Objectives: To review research on VR training effects and the clinical implications for consumers with mobility impairments.
Search strategy: The authors searched electronic databases (MEDLINE, The Cochrane Controlled Trials, CIRRIE, and REHABDATA) for research studies on VR and mobility training from 1975 to June 2006. In addition, a reference check was conducted for relevant articles.
Selection criteria: The authors included articles that met the following criteria: 1) studies focused on VR for mobility devices in rehabilitation contexts; 2) written in English, Dutch, or German; and 3) published in peer-reviewed journals. Two reviewers independently assessed each study for inclusion. A third reviewer was consulted to resolve any selection discrepancies. The authors excluded studies that did not provide a clinical evaluation of a VR application.
Data collection and analysis: Two authors independently conducted a blind review of each article. General content and findings were extracted and categorized. The authors assessed the methodological quality of each study using a classification rubric.
Main results: The authors identified 411 studies.
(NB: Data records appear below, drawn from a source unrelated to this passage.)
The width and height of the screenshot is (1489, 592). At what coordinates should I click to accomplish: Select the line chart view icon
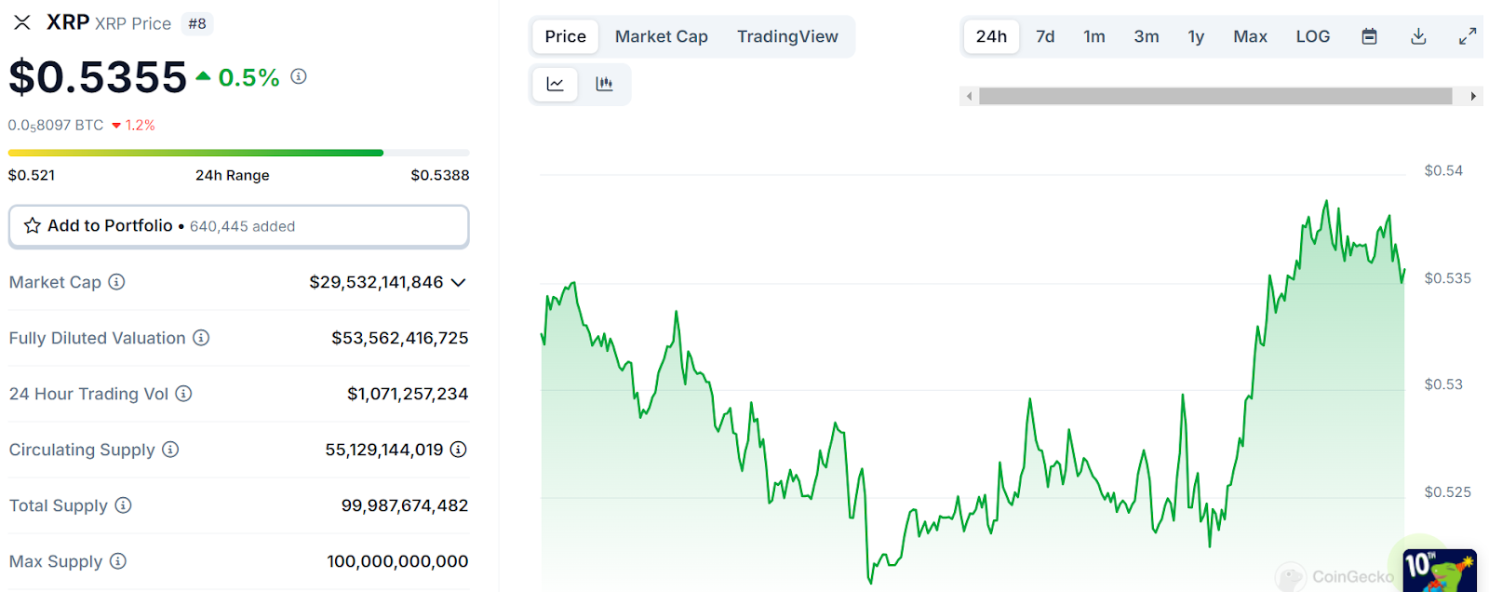(555, 84)
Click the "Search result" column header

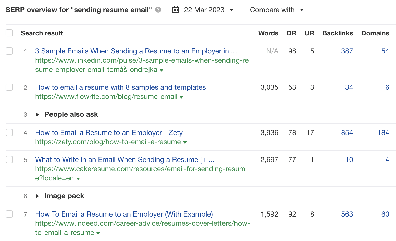coord(42,33)
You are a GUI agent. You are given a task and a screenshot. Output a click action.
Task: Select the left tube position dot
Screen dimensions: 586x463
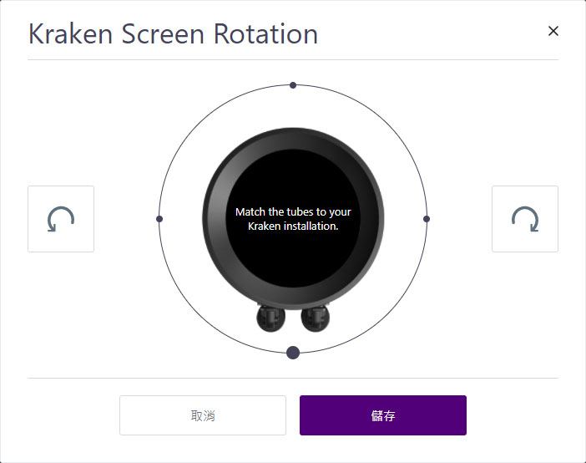click(159, 219)
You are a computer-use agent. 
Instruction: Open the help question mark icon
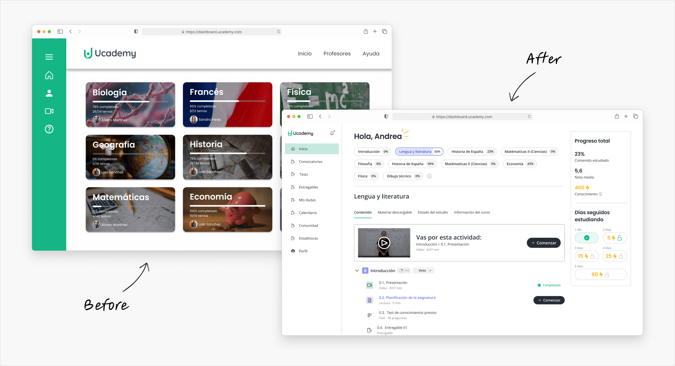click(49, 129)
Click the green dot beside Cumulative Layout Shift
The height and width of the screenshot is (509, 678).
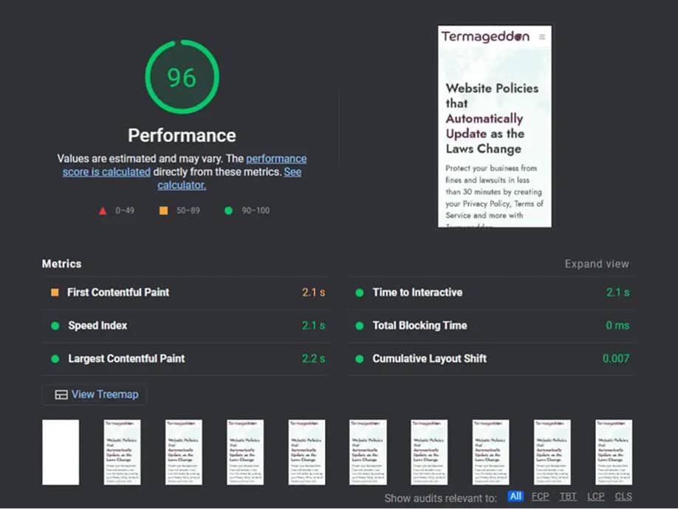pyautogui.click(x=360, y=359)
Eight studies met the selection criteria for the review. Three categories of VR findings are described: training driving skills, physical exercise training, and leisure activity. The majority of studies indicated positive effects; however the methodological quality of studies varied from a poor strength of evidence to a good strength of evidence.
Conclusions: The systematic review indicates the potential benefit of VR training for improving consumers’ use of mobility devices. Several studies suggest that VR training transfers to real-life situations. More high quality research studies are needed to advance knowledge on this topic.